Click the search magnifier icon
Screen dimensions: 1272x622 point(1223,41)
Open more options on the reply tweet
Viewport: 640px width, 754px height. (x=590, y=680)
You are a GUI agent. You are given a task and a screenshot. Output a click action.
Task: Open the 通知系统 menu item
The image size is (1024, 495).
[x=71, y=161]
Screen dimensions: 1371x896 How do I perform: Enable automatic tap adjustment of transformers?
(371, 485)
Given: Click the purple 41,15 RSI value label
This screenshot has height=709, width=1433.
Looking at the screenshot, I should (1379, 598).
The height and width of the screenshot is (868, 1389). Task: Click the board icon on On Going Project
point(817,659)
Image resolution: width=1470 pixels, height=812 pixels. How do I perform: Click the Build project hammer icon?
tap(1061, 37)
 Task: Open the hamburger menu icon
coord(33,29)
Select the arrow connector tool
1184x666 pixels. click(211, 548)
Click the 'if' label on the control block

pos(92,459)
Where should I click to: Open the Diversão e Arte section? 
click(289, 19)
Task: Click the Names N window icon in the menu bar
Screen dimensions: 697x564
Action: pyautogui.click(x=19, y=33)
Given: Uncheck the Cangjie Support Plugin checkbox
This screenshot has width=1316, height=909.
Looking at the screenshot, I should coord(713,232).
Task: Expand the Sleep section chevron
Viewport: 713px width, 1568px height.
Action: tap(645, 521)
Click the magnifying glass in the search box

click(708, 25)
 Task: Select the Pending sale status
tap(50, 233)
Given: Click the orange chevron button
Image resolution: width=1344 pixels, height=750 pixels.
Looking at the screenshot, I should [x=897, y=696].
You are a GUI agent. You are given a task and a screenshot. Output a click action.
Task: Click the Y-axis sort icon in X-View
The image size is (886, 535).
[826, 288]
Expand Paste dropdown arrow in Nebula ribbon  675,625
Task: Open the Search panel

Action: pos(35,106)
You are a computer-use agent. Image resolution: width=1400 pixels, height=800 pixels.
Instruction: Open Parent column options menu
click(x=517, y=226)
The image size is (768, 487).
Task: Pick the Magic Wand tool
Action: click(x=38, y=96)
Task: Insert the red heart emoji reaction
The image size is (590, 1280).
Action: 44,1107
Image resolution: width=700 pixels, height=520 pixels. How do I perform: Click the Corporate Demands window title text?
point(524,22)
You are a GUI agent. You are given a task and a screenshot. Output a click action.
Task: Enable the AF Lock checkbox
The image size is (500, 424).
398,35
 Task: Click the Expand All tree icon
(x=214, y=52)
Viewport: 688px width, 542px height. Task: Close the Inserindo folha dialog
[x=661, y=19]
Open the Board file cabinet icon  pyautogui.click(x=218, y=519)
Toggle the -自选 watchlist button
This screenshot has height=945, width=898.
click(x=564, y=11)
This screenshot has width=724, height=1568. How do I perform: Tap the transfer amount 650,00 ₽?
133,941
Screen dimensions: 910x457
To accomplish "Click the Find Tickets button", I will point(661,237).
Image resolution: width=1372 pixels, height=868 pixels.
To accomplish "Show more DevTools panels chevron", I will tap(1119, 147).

_____

What you are asked to do ▸ Rewrite the data above, replacing every "icon" with "glyph" and leaving everything else the same.

The output ▸
Click the search magnifier glyph
Screen dimensions: 1272x622 point(1223,41)
Open more options on the reply tweet
Viewport: 640px width, 754px height. (x=590, y=680)
You are a GUI agent. You are given a task and a screenshot. Output a click action.
Task: Open the 通知系统 menu item
The image size is (1024, 495).
[x=71, y=161]
Screen dimensions: 1371x896 How do I perform: Enable automatic tap adjustment of transformers?
(371, 485)
Given: Click the purple 41,15 RSI value label
This screenshot has height=709, width=1433.
Looking at the screenshot, I should (1379, 598).
The height and width of the screenshot is (868, 1389). Task: Click the board glyph on On Going Project
point(817,659)
Image resolution: width=1470 pixels, height=812 pixels. How do I perform: Click the Build project hammer glyph?
tap(1061, 37)
 Task: Open the hamburger menu glyph
coord(33,29)
Select the arrow connector tool
1184x666 pixels. click(211, 548)
Click the 'if' label on the control block

pos(92,459)
Where should I click to: Open the Diversão e Arte section? 
click(289, 19)
Task: Click the Names N window glyph in the menu bar
Screen dimensions: 697x564
Action: pyautogui.click(x=19, y=33)
Given: Uncheck the Cangjie Support Plugin checkbox
This screenshot has width=1316, height=909.
Looking at the screenshot, I should coord(713,232).
Task: Expand the Sleep section chevron
Viewport: 713px width, 1568px height.
Action: tap(645, 521)
Click the magnifying glass in the search box

click(708, 25)
 Task: Select the Pending sale status
tap(50, 233)
Given: Click the orange chevron button
Image resolution: width=1344 pixels, height=750 pixels.
Looking at the screenshot, I should [x=897, y=696].
You are a GUI agent. You are given a task and a screenshot. Output a click action.
Task: Click the Y-axis sort glyph in X-View
The image size is (886, 535).
[826, 288]
Expand Paste dropdown arrow in Nebula ribbon  675,625
Task: Open the Search panel

Action: pos(35,106)
You are a computer-use agent. Image resolution: width=1400 pixels, height=800 pixels.
Instruction: Open Parent column options menu
click(x=517, y=226)
The image size is (768, 487).
Task: Pick the Magic Wand tool
Action: click(x=38, y=96)
Task: Insert the red heart emoji reaction
The image size is (590, 1280).
Action: 44,1107
Image resolution: width=700 pixels, height=520 pixels. How do I perform: Click the Corporate Demands window title text?
point(524,22)
You are a GUI agent. You are given a task and a screenshot. Output a click action.
Task: Enable the AF Lock checkbox
The image size is (500, 424).
398,35
 Task: Click the Expand All tree glyph
(x=214, y=52)
Viewport: 688px width, 542px height. Task: Close the Inserindo folha dialog
[x=661, y=19]
Open the Board file cabinet glyph  pyautogui.click(x=218, y=519)
Toggle the -自选 watchlist button
This screenshot has height=945, width=898.
click(x=564, y=11)
This screenshot has width=724, height=1568. How do I perform: Tap the transfer amount 650,00 ₽?
133,941
Screen dimensions: 910x457
To accomplish "Click the Find Tickets button", I will point(661,237).
Image resolution: width=1372 pixels, height=868 pixels.
To accomplish "Show more DevTools panels chevron", I will tap(1119, 147).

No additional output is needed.